#### [ABOUT THIS EXERCISE]
Pull out every line with the word "button" from the entries below.

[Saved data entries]
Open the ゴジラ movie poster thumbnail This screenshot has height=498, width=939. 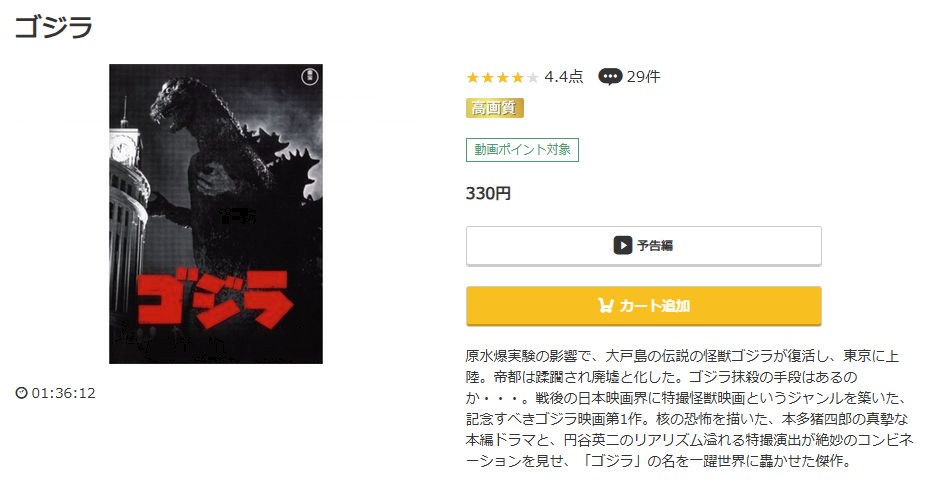tap(216, 214)
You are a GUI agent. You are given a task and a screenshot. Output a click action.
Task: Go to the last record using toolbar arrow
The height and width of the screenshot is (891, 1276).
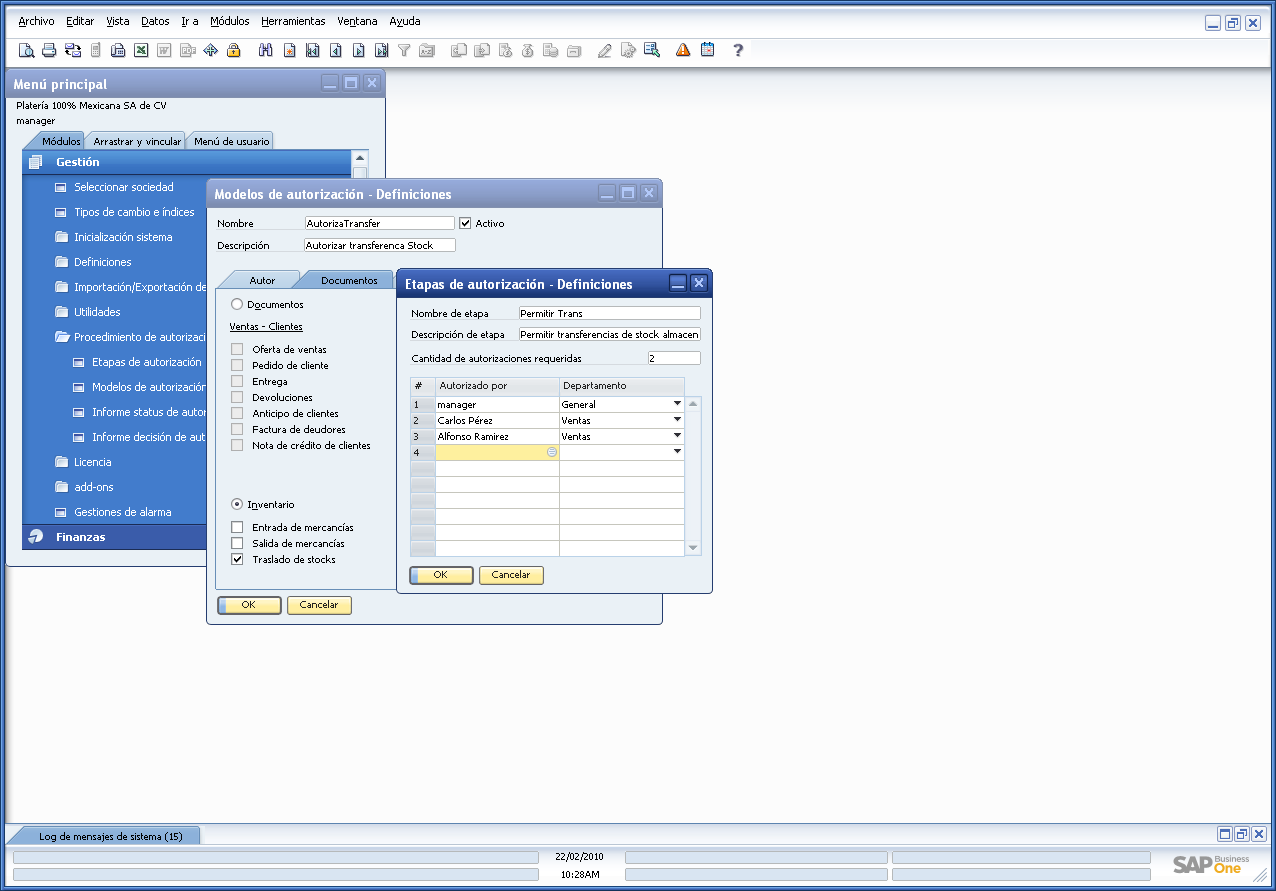tap(380, 49)
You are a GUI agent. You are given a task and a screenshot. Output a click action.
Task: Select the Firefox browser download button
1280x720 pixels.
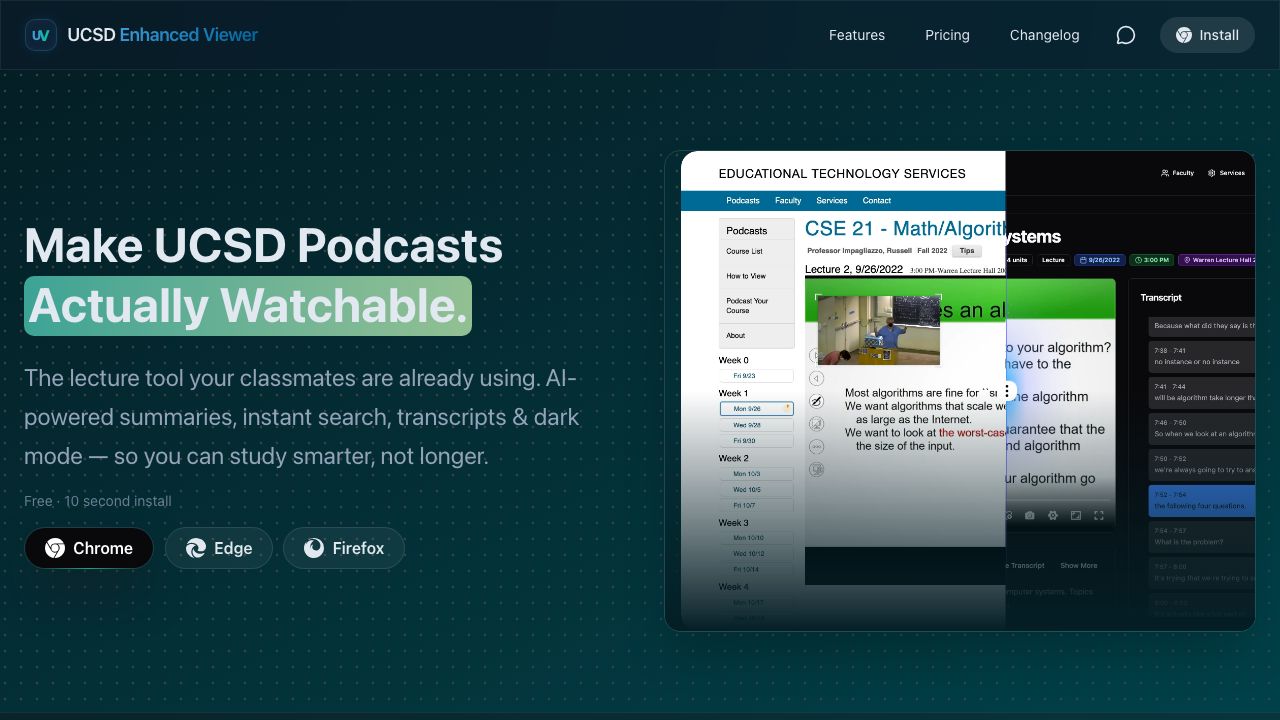pos(344,548)
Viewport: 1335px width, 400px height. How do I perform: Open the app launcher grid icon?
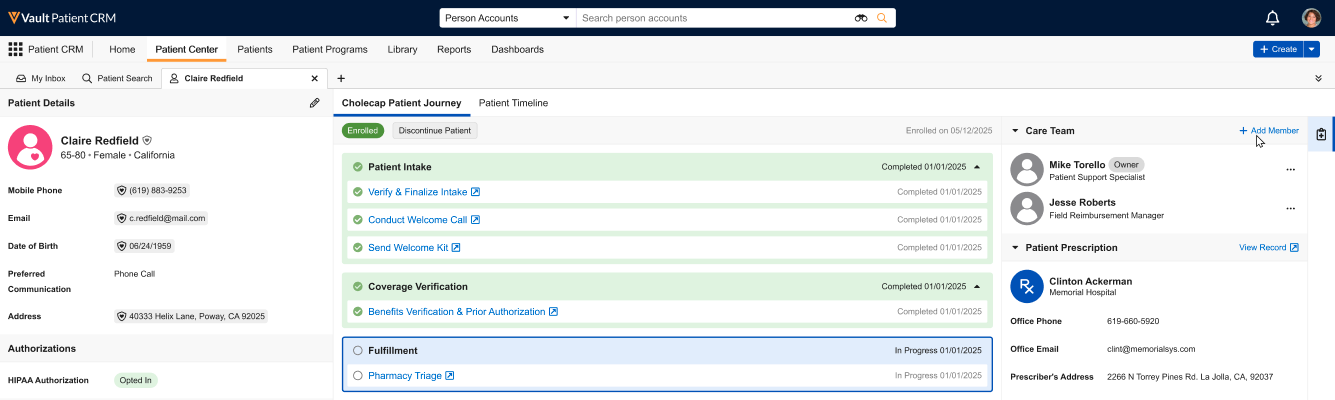pyautogui.click(x=15, y=49)
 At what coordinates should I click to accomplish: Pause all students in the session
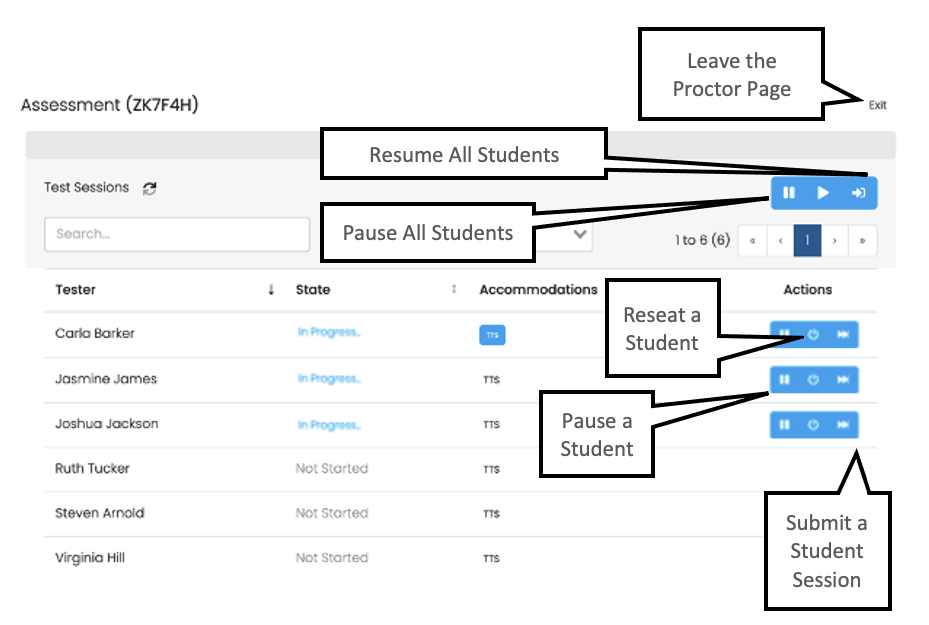coord(789,193)
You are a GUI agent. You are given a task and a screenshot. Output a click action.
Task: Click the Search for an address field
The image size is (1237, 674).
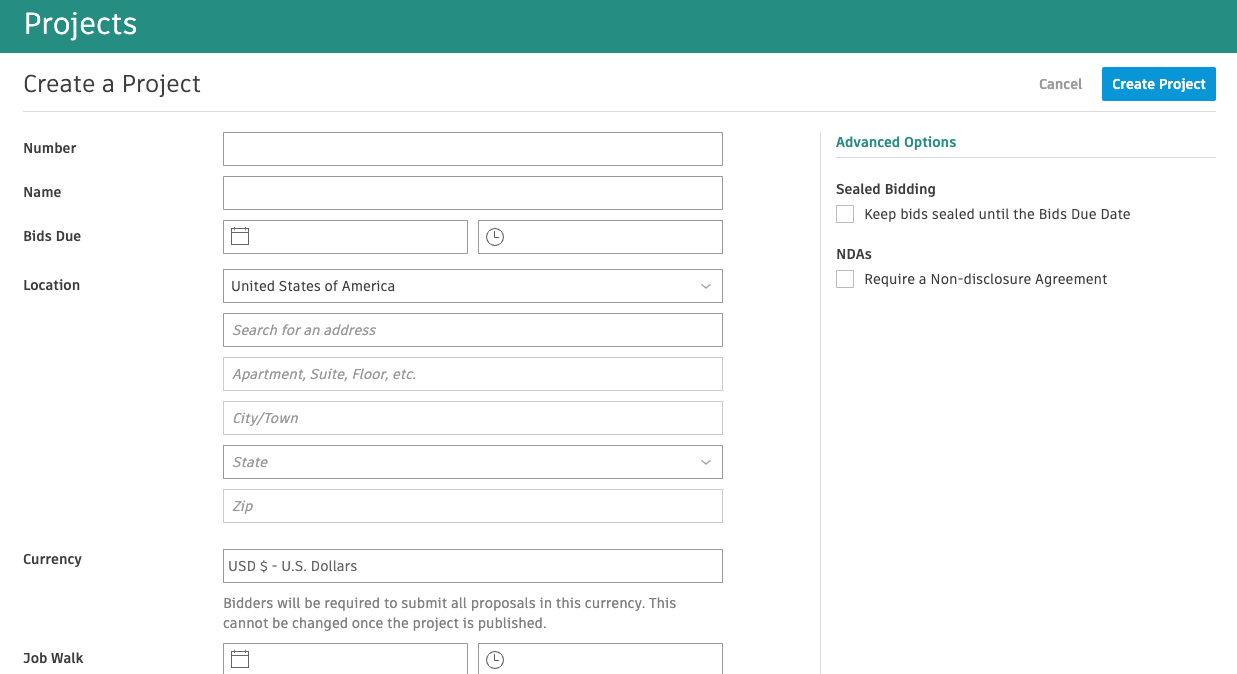pyautogui.click(x=472, y=330)
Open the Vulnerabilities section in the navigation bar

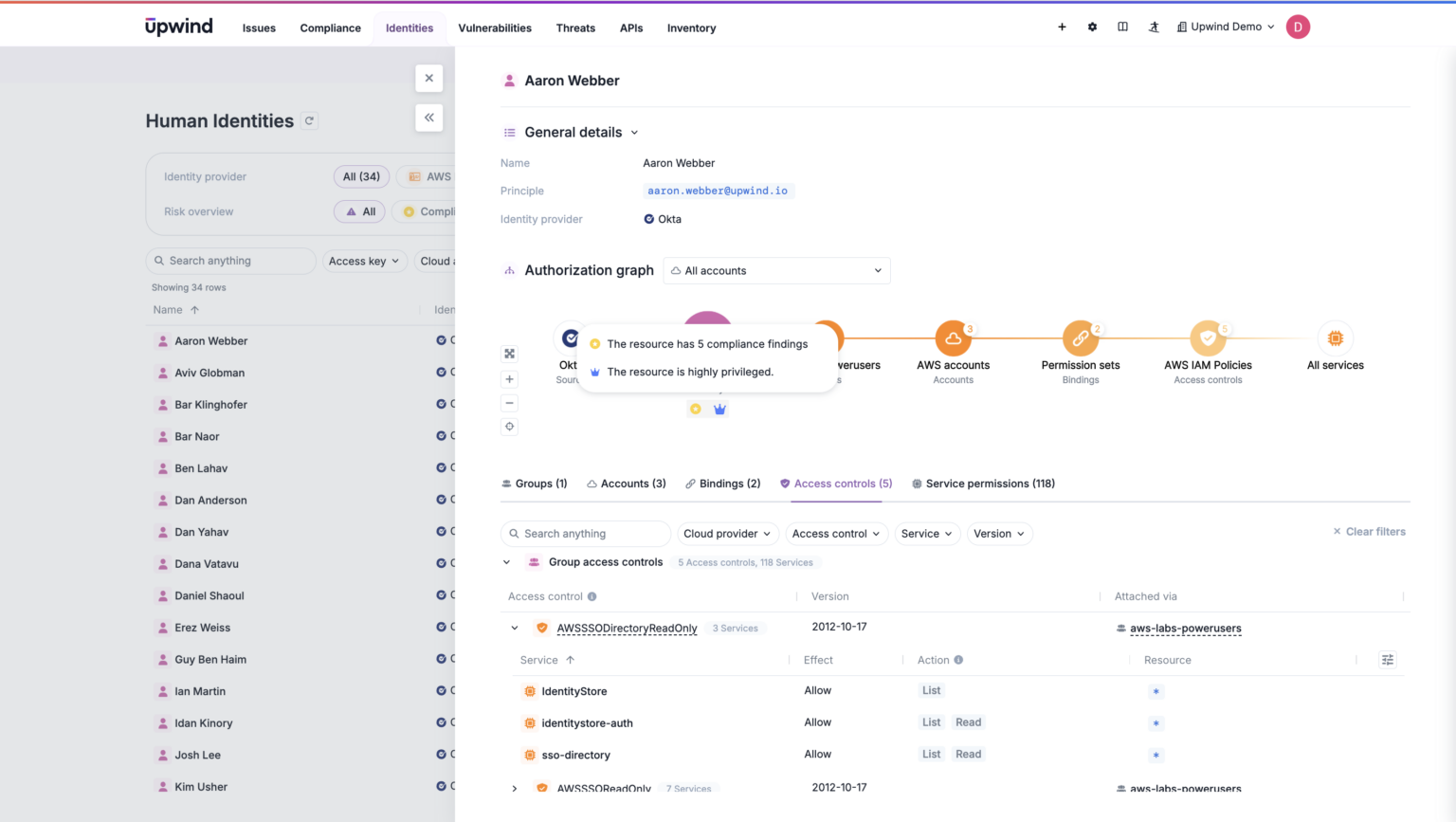pos(495,27)
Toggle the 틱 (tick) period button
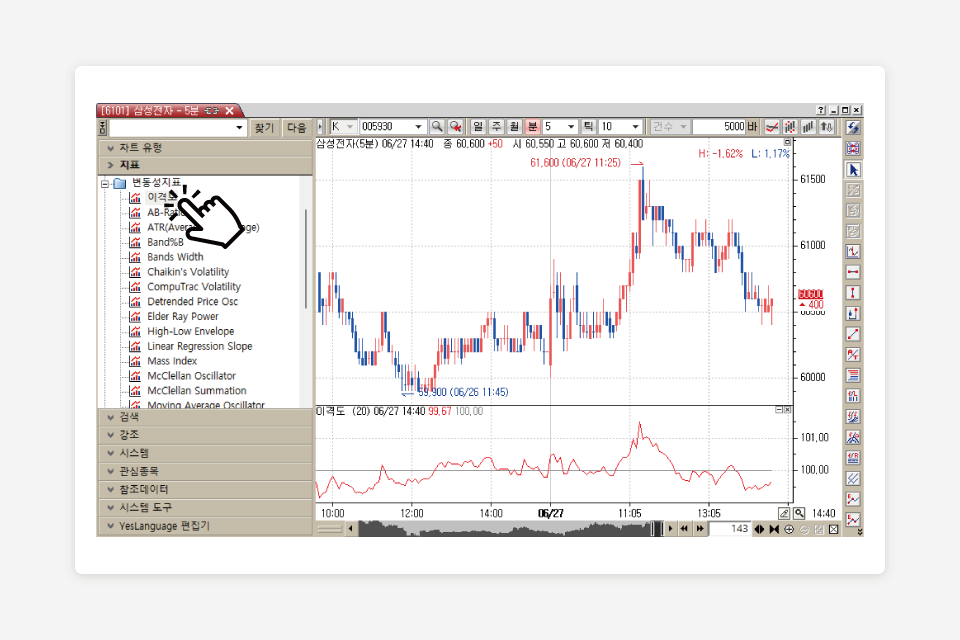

#### [REPLY]
Task: Select the Firefox browser download button
Toggle the 틱 (tick) period button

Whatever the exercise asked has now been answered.